= Текст =

Эпоха отменила все чудеса, чтобы самой стать чудом. Даже магия обязана быть научной. Как не вспомнить М. Булгакова, читая в «Портрете»: «Али-Вали отрезал себе голову. Он положил ее на блюдо и, звеня браслетами, пронес ее между рядами, улыбающуюся.
– Не чудо, а наука, – пояснил он. – Чудес нет».
О. Резник свел конфликт Добычина с миром к конфликту с эпохой. Ему показалось, что «зловоние, копоть и смрад» составляют у Добычина именно «печать эпохи»… Добычин, в самом деле, шел против течения. Он не только не скрывал своих сомнений, но, по сути дела, ставил сомнение в центр своих философских раздумий. Он думал, что оправдается честностью: его «беспристрастный» взгляд послужит эпохе, явится как бы предостережением против излишне оптимистического представления о человеческой природе. Но эпоха была охвачена энтузиазмом жизненного переустройства. На этом фоне Добычин действительно выглядел белой вороной; его спокойная бестенденциозность казалась пределом пессимизма и негативной тенденциозности. Стилистические нюансы не играли никакой роли. Добычин был решительно вытеснен в маргинальный пласт «несвоевременной литературы».
Но он не сразу сдался. Он не перестал писать и даже печататься, о чем свидетельствует его роман «Город Эн».
Не исключено, что «Город Эн» был последним «формалистическим», с точки зрения официозной критики, романом, проскочившим в печать буквально накануне начала повсеместной борьбы с «формалистами» (известнейшая статья «Сумбур вместо музыки» появилась в «Правде» в январе 1936 г.). Неудивительно, что реакция на свежий образчик «формализма» была особенно уничтожающей и уничижающей: «Неприятный, надуманный стиль расцветает на благодатной для этого почве – натуралистической, безразлично поданной семейной хронике рассказчика… – писала Е. Поволоцкая. – Вывод ясен: „Город Эн“ – вещь сугубо формалистичная, бездумная и никчемная. Формализм тут законно сочетается с натурализмом» («Литературное обозрение», 1936, № 5).

= Краткая задача =
Повторите отрывок текста о Добычине: начните с фрагмента, где есть слова «Но он не сразу», и закончите после слов «1936, № 5).». Измените в нем «уничтожающей» на «разгромной».

= Исходные данные =
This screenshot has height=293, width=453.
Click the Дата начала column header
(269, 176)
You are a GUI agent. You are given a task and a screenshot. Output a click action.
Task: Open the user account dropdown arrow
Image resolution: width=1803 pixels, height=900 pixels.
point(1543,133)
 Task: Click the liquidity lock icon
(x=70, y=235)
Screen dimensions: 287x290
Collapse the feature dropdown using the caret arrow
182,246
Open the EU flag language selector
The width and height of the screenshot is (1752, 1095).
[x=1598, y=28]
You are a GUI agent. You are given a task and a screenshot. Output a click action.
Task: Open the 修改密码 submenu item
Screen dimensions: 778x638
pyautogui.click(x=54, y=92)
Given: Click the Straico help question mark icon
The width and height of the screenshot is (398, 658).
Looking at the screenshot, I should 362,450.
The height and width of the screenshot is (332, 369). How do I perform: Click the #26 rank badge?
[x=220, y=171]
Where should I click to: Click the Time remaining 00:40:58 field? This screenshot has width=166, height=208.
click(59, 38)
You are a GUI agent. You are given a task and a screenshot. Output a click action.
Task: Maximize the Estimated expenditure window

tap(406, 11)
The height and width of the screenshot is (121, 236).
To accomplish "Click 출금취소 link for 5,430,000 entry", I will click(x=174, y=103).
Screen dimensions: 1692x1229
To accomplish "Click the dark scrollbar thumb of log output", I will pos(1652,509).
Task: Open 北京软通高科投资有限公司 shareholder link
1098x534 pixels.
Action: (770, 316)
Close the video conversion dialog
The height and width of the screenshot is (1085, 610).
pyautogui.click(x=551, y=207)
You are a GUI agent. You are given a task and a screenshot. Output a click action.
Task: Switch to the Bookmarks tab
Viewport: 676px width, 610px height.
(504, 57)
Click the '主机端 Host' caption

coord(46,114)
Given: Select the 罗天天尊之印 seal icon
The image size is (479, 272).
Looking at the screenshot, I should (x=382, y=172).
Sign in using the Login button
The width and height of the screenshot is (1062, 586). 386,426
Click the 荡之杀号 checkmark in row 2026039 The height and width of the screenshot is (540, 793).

= Решение =
Но он не сразу сдался. Он не перестал писать и даже печататься, о чем свидетельствует его роман «Город Эн».
Не исключено, что «Город Эн» был последним «формалистическим», с точки зрения официозной критики, романом, проскочившим в печать буквально накануне начала повсеместной борьбы с «формалистами» (известнейшая статья «Сумбур вместо музыки» появилась в «Правде» в январе 1936 г.). Неудивительно, что реакция на свежий образчик «формализма» была особенно разгромной и уничижающей: «Неприятный, надуманный стиль расцветает на благодатной для этого почве – натуралистической, безразлично поданной семейной хронике рассказчика… – писала Е. Поволоцкая. – Вывод ясен: „Город Эн“ – вещь сугубо формалистичная, бездумная и никчемная. Формализм тут законно сочетается с натурализмом» («Литературное обозрение», 1936, № 5).